El 3 de septiembre, seguía sin noticias del emperador, y sabía que luchaban en varios frentes. No había dormido desde hacía tres días, la angustia me oprimía y reprimía las ganas de llorar.[133]
—Nuestras comunicaciones con Sedán se han cortado —me dijo Palikao—. Me temo que el ejército esté bloqueado en ese emplazamiento.
De repente me enteré de que mi hijo había debido partir hacia Landrecies dejando bruscamente Mézières, donde se había instalado. De ello saqué la conclusión de que el enemigo no estaba muy lejos de esa ciudad. En ese momento, el ministro del Interior se hizo anunciar. Eran las cinco de la tarde cuando me mostró el telegrama del emperador:
El ejército ha caído prisionero; he tenido que entregar mi espada; acabo de ver al rey Guillermo. Me marcho a Wilhelmshöhe.
Abrumada por el dolor, me desmoroné en una butaca y la voz de Chevreau me sacó de mi aturdimiento:
—Vuestra Majestad no tiene derecho a sumirse en la tristeza. Debéis vuestra fuerza a Francia. Por ahora nadie conoce el desastre. Pero se enterarán rápidamente; os destronarán antes de que se acabe el día. Es absolutamente necesario que toméis medidas. El gobernador de París puede salvaros.
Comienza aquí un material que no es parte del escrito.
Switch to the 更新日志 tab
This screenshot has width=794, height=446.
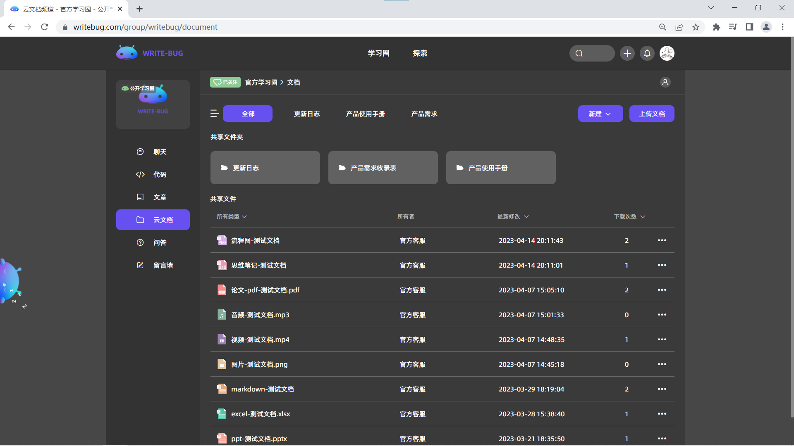coord(307,114)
Dejadme llevarle este telegrama y poner en sus manos el gobierno.
—Haced lo que queráis —le dije sin energía.
En cuanto salió, llamé a mis secretarios como quien pide socorro:
—¡Conti! ¡Filon!
Ya sin control, grité:
—¿Sabéis qué pretenden? ¡Que el emperador se ha rendido, que ha capitulado! ¿Verdad que no os creéis esa infamia? ¿No os lo creéis?
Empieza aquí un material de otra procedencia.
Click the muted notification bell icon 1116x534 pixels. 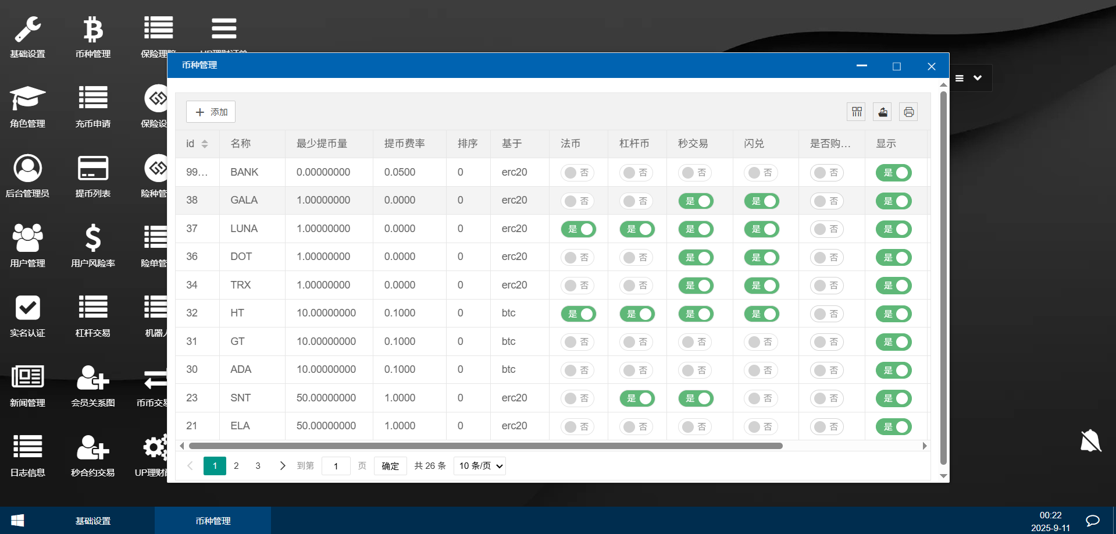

Y entonces… entonces, todo lo que guardaba en mi interior rebosó. Un raudal de palabras tumultuosas y locas. Una verdadera explosión de mi alma trastornada que no podía admitir que un Napoleón hubiese capitulado.
—¡Ha muerto! Me oís, ¡os digo que ha muerto y quieren ocultármelo![134]
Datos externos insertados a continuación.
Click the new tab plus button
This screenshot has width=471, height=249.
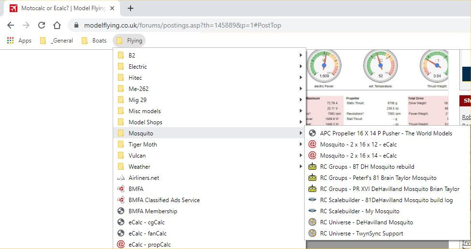[x=131, y=8]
Y si no había muerto, estaba deshonrado. ¿Qué nombre iba a dejar a su hijo? Horrorizada por mis propias palabras, me callé de golpe. Lo había soltado todo, lo bueno y lo malo. Recuperé mi sangre fría y me reuní con los ministros en la sala del Consejo. Como había dicho Chevreau, era necesario tomar medidas.
Pasaron las horas y Trochu no se presentó. París conocía la noticia. Hasta bien entrada la noche seguí oyendo los gritos subversivos de las multitudes que deambulaban por los bulevares gritando con furia:
—¡Abajo el imperio! ¡Deposición! ¡Viva la República!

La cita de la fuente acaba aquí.